细胞凋亡具有重要的生物学和医学的意义，线粒体凋亡途径是目前研究凋亡的热点。申请者前期研究肿瘤抑制因子ARF的结合蛋白时发现线粒体蛋白p32，并证明p32在ARF介导p53依赖的凋亡作用中起着非常重要的作用。预实验结果证实，p32是一新的促凋亡因子。.本项目应用自行制备的p32 基因敲除鼠，在整体、细胞及分子水平研究p32的亚细胞定位及生理功能；p32调节凋亡中的功能及其机制；以及p32在肿瘤发生中的遗传及生物学特征。本研究将为阐明肿瘤细胞凋亡机制提供新的思路，为抗肿瘤药物的开发提供新的靶标。

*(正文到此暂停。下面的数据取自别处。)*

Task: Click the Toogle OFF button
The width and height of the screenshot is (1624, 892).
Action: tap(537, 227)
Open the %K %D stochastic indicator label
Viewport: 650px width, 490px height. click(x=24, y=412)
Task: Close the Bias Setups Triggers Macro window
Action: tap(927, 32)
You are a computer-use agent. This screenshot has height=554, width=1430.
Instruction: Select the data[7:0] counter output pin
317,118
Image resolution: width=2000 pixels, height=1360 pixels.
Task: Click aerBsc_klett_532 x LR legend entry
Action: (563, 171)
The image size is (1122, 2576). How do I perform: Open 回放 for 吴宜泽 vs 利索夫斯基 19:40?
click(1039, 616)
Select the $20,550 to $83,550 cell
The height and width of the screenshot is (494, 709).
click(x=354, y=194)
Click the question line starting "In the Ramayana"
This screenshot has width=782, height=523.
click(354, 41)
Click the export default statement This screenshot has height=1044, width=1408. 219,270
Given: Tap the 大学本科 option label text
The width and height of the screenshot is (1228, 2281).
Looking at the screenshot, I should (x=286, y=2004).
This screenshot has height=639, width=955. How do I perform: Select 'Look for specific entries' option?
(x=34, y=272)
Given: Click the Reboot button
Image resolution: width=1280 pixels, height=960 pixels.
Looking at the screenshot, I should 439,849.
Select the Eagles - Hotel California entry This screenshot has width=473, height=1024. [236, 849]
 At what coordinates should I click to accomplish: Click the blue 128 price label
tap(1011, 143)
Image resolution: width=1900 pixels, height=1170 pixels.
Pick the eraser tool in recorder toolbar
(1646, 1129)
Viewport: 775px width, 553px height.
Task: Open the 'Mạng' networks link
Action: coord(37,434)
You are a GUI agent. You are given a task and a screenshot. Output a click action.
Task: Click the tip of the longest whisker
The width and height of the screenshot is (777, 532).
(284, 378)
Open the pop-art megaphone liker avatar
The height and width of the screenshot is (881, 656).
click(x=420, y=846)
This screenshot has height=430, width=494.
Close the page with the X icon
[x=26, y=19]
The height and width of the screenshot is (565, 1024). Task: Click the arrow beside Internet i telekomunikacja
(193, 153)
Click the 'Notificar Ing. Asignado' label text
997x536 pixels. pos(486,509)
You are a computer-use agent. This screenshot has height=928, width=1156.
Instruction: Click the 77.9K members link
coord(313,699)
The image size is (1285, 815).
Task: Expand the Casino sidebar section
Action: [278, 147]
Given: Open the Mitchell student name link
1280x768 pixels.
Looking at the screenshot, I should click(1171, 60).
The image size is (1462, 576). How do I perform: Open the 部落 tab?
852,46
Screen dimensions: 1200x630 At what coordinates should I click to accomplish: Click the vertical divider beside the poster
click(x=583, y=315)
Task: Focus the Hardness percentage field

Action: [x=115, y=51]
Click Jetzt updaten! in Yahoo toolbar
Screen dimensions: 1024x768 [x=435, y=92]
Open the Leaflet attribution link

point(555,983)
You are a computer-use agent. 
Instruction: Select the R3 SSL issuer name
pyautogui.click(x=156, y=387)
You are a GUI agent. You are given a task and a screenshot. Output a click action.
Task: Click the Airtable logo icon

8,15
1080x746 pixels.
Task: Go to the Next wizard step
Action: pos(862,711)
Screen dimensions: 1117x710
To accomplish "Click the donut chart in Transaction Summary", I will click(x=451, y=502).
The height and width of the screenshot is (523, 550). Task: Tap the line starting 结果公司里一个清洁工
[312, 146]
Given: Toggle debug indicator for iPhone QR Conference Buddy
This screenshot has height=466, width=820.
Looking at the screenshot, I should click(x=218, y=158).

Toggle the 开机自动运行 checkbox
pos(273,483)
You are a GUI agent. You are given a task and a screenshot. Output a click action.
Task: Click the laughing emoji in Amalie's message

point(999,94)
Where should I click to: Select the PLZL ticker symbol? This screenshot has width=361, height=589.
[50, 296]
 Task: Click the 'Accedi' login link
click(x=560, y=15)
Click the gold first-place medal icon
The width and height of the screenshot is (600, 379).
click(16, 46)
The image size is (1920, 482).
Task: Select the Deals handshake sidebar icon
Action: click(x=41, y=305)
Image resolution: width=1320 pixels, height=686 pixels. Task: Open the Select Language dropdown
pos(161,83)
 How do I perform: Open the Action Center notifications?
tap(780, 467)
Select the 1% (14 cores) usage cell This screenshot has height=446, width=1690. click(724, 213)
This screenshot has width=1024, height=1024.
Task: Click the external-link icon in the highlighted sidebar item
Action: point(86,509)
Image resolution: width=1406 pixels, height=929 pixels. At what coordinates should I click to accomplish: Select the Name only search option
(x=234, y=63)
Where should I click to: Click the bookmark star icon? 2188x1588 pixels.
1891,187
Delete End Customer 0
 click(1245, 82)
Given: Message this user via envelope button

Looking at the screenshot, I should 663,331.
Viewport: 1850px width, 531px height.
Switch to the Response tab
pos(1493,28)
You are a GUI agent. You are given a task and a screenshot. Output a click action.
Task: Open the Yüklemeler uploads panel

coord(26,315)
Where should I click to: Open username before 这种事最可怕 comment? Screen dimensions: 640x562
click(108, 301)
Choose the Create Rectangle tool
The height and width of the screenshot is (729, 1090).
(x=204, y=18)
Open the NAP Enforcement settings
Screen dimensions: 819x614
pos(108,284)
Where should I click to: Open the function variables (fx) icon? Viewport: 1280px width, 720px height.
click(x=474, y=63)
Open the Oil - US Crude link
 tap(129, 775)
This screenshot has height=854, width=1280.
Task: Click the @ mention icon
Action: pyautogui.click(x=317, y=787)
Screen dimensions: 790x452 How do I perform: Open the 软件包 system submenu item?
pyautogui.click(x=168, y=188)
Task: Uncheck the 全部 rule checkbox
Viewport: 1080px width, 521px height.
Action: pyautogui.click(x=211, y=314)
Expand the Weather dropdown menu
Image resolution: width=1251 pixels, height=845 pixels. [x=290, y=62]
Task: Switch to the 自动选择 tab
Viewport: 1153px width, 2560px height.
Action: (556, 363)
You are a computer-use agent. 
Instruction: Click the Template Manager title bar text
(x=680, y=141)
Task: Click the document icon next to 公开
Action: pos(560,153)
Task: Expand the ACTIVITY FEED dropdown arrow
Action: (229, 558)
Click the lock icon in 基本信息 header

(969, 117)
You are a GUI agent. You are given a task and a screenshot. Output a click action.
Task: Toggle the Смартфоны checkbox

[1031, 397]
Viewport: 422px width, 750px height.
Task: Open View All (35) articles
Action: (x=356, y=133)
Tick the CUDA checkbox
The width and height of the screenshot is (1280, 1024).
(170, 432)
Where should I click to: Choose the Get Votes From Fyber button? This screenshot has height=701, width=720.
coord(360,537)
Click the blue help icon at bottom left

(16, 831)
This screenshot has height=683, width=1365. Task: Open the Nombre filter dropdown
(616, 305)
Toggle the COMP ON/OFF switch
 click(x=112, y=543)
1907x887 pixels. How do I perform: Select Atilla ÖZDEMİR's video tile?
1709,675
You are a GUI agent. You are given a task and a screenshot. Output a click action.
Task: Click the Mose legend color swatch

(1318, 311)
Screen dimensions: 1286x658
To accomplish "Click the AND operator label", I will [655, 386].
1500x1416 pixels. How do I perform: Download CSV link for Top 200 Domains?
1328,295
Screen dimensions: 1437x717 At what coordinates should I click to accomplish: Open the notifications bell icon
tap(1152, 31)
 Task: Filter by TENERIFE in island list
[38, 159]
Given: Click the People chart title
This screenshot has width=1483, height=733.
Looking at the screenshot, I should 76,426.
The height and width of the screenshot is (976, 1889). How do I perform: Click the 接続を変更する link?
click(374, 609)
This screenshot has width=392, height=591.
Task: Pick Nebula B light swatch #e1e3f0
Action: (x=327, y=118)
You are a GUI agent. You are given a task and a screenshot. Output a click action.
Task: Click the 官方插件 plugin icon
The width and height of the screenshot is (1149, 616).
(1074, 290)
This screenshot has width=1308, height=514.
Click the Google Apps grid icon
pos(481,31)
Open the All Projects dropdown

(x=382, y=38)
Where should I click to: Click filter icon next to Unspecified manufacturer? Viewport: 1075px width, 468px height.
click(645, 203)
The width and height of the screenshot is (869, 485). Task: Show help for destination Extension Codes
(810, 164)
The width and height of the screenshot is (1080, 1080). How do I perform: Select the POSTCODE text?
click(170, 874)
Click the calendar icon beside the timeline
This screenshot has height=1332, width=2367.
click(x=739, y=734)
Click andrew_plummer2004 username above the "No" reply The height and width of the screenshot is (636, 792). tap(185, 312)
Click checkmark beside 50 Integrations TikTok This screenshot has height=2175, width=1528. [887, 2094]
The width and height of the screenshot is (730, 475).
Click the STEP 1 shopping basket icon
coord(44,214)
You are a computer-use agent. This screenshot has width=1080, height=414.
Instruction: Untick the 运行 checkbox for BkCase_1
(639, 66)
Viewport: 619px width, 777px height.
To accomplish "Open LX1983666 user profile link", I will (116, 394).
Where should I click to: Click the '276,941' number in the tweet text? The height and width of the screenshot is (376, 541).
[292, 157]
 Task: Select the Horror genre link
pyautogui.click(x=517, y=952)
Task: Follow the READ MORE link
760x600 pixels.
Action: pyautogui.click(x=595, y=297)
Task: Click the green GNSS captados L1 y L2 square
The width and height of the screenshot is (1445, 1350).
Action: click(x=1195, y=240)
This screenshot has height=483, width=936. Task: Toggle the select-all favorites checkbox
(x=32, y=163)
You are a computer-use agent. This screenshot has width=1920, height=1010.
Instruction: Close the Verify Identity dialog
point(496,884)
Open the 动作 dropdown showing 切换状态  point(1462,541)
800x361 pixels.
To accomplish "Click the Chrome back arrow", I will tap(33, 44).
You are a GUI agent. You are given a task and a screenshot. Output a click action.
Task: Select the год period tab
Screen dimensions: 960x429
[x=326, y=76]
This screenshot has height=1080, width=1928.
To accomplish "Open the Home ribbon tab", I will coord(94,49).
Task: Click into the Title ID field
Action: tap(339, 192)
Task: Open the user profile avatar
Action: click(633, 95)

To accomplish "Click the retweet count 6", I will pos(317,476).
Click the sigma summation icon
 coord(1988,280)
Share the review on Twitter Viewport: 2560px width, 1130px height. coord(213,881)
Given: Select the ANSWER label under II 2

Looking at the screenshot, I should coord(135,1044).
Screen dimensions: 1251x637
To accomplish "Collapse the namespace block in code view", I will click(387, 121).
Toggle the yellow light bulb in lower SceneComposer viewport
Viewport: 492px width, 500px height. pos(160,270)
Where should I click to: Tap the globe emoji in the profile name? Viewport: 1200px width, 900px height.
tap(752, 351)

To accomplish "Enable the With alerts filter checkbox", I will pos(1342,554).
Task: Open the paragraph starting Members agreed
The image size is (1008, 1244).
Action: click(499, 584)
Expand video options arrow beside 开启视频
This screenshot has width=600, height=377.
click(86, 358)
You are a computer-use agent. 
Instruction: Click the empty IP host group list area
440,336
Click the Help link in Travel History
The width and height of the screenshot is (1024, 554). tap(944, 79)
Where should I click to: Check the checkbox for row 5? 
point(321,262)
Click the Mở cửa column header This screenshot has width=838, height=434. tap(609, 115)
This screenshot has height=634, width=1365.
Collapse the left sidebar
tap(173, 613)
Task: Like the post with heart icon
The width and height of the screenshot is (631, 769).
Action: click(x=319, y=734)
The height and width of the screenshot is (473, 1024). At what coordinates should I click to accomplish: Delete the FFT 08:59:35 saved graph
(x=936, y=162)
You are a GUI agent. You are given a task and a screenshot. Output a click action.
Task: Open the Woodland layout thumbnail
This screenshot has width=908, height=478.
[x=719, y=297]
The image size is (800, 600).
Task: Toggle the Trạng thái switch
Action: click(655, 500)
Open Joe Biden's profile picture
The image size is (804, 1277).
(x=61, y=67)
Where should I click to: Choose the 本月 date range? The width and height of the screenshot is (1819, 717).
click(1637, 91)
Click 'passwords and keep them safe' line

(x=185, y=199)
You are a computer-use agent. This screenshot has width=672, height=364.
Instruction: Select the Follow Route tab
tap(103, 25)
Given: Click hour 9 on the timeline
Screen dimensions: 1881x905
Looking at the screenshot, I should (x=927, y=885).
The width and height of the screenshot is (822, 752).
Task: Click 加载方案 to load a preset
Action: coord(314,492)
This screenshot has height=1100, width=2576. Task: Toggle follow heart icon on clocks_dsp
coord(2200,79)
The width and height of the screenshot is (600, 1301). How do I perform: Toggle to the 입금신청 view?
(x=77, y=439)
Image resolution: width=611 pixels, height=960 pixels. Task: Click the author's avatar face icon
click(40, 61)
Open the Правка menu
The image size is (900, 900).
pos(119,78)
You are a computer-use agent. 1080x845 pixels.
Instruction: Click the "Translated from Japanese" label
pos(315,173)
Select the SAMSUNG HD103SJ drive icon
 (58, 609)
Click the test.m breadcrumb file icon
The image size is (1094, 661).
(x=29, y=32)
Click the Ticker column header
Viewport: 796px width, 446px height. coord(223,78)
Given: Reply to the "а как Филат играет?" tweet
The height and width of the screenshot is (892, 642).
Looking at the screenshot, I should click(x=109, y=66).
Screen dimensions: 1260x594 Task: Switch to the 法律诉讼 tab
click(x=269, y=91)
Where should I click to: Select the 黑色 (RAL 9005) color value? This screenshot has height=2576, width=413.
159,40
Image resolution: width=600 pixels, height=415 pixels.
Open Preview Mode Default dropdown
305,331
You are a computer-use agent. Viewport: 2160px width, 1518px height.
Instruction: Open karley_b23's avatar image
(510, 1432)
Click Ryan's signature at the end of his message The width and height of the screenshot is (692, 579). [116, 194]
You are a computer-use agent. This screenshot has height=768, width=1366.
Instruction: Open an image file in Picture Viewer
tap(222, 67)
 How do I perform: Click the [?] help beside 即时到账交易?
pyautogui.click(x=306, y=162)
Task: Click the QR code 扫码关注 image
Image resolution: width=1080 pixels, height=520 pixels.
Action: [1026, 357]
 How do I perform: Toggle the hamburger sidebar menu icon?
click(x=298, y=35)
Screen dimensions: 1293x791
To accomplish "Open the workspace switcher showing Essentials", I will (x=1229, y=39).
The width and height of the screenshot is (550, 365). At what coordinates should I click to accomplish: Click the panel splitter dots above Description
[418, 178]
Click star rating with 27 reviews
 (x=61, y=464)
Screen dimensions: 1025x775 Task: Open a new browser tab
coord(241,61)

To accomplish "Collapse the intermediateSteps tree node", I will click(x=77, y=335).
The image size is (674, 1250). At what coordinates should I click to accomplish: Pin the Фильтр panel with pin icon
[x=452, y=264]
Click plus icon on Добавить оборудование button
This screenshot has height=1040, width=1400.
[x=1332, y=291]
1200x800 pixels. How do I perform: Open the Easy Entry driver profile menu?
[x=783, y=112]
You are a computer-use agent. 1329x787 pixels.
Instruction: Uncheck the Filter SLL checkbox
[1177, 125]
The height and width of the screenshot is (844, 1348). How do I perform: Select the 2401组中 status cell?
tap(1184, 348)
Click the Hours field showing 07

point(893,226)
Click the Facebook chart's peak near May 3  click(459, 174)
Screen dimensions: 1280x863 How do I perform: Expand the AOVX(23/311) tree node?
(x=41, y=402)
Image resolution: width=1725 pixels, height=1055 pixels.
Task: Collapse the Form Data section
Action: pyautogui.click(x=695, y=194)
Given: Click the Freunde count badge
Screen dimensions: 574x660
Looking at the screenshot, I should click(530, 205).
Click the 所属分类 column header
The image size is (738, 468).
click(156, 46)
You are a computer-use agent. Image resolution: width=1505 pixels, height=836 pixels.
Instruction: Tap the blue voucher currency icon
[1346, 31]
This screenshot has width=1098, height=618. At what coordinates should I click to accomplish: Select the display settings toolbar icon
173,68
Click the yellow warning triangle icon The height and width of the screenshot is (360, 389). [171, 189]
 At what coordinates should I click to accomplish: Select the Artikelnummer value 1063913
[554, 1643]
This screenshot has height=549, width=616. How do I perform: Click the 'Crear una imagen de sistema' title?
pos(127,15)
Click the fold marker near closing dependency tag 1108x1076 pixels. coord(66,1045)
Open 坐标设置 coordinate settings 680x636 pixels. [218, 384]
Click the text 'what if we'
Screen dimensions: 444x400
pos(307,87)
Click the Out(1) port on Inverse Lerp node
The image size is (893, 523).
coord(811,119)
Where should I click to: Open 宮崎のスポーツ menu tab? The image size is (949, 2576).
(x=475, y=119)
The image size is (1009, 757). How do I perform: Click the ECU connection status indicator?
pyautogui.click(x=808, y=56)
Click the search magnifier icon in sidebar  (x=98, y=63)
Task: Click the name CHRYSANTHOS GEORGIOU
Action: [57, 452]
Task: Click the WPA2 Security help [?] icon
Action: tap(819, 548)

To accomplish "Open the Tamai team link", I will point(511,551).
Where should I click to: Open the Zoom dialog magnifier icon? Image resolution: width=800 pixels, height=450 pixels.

Apoptosis has the important meaning of the biology and medicine, Mitochondria apoptosis is the hot spot in current apoptosis research. We recently identified p32 as a binding partner for the tumor suppressor p14ARF, and proved that p32 is essential for p14ARF to localize to mitochondria and to induce p53-dependent apoptosis. Our further experimental results proved that p32 is a novel pro-apoptotic factor. .In this project, by using p32 conditional knockout mice, we wil study the dynamics and outcome of p32 localization, function and mechanism of p32 in regulating apoptosis, and genetics and biology of p32 in metabolic regulation and tumorigenesis. We expect our research will provide new ideas for the explaination of mechanism of apoptosis, and will offer new targets for the antitumor drug development.